- School of Geosciences, China University of Petroleum(East China), Qingdao, China (xueht@upc.edu.cn)
Shale oil is predominantly stored in nanoscale pores with ultra-low porosity and permeability, where conventional waterflooding commonly delivers poor recovery. While CO₂-enhanced oil recovery (CO₂-EOR) can improve production by inducing oil swelling, reducing viscosity, and promoting desorption, many existing evaluations still rely on bulk-phase properties and thus inadequately capture nano-confinement and mineral-specific surface effects, obscuring quantitative relationships among CO₂ fraction, desorption efficiency, and mobility. In this study, equilibrium and non-equilibrium molecular dynamics simulations are performed to quantify density layering, competitive adsorption, and rheological/slip behavior of shale oil–CO₂ mixtures confined in quartz and kaolinite nanopores. The simulations show that CO₂ preferentially enriches near pore walls, displaces adsorbed oil, and weakens oil–rock interactions, facilitating the release of interfacial hydrocarbons. Compared with bulk behavior, confinement increases apparent viscosity by about two- to threefold, and kaolinite exhibits pronounced boundary resistance manifested as adverse (negative) slip. As the CO₂ fraction increases to ~20–40%, viscosity decreases markedly and interfacial transport improves, shifting the displacement from unstable fingering toward a more coherent piston-like front. Building on these pore-scale insights, a multiscale coupling framework is developed by embedding MD-derived transport and interfacial parameters into reservoir numerical simulations to conduct 3D field-scale forecasts for the Gulong Sag. The resulting recovery factors that account for nano-confinement (~8–20%) better match field behavior, whereas bulk-parameter simulations substantially overestimate performance.
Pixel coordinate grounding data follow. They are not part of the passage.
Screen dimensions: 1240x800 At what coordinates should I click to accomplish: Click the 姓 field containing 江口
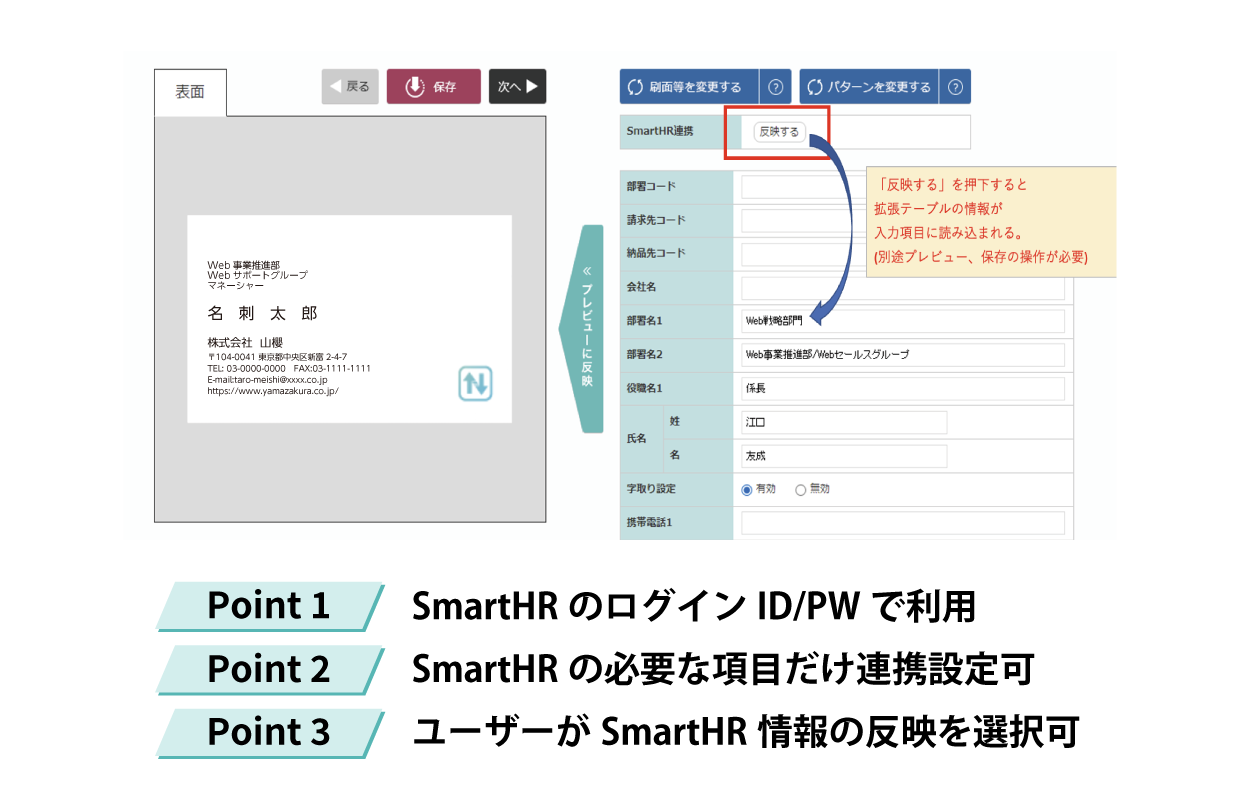(x=844, y=423)
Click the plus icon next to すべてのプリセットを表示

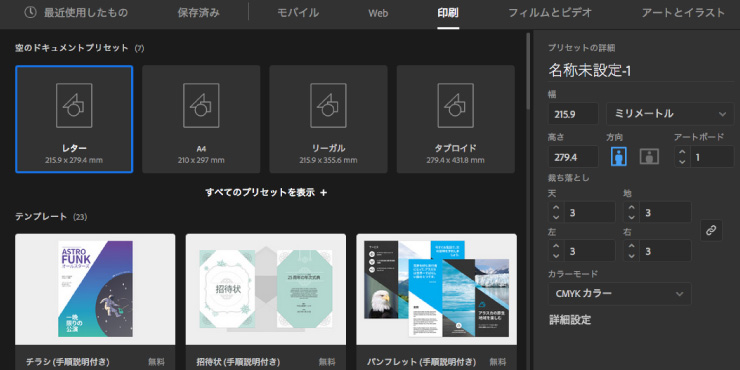tap(323, 193)
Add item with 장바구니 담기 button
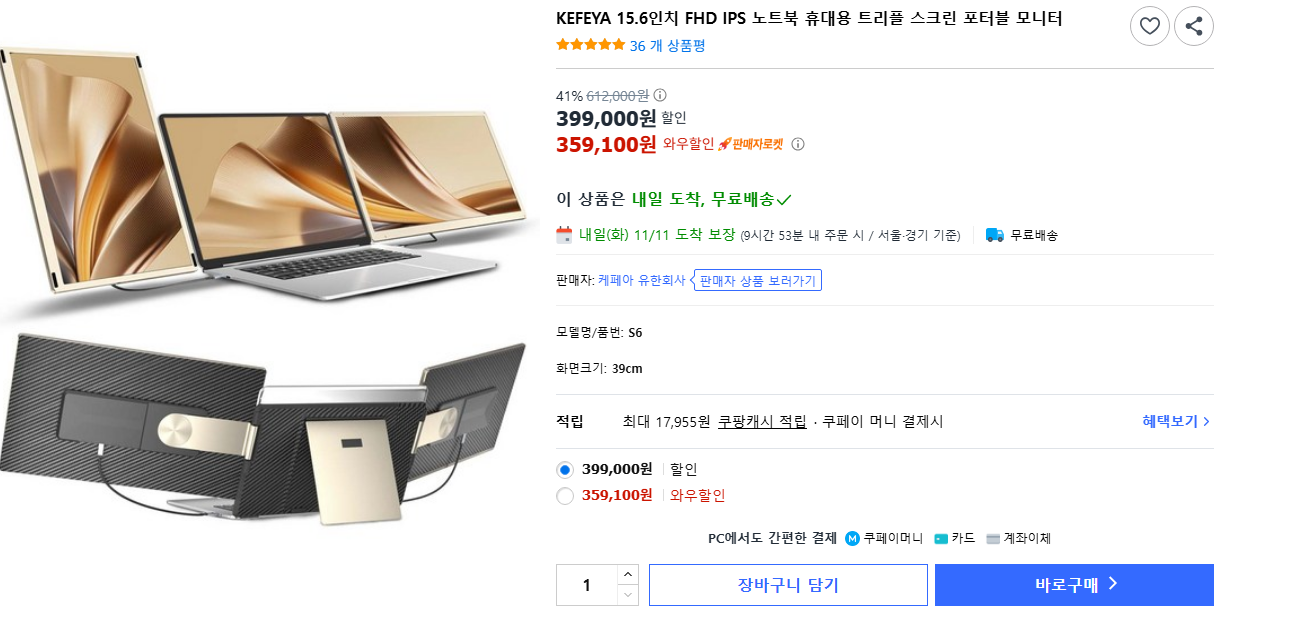Screen dimensions: 1291x617 click(x=788, y=585)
Sensitivity analyses further indicate mineral-dependent economically favorable CO₂ windows (>20% for quartz-dominated pores and ~30–40% for kaolinite-rich pores), highlighting the need for differentiated injection strategies; overall, the proposed multiscale approach bridges microscopic interfacial physics and macroscopic development prediction, providing quantitative support for optimizing CO₂-EOR and enhancing CO₂ utilization and storage in unconventional reservoirs.
Keywords: Shale oil; Nano-confinement effects; Molecular dynamics simulations; Unconventional reservoirs
How to cite: Liu, H. and Xue, H.: Effect of CO2 Pre-Extraction on Water Flooding in Nanopores: Insights from Molecular Dynamics Simulations, EGU General Assembly 2026, Vienna, Austria, 3–8 May 2026, EGU26-2439, https://doi.org/10.5194/egusphere-egu26-2439, 2026.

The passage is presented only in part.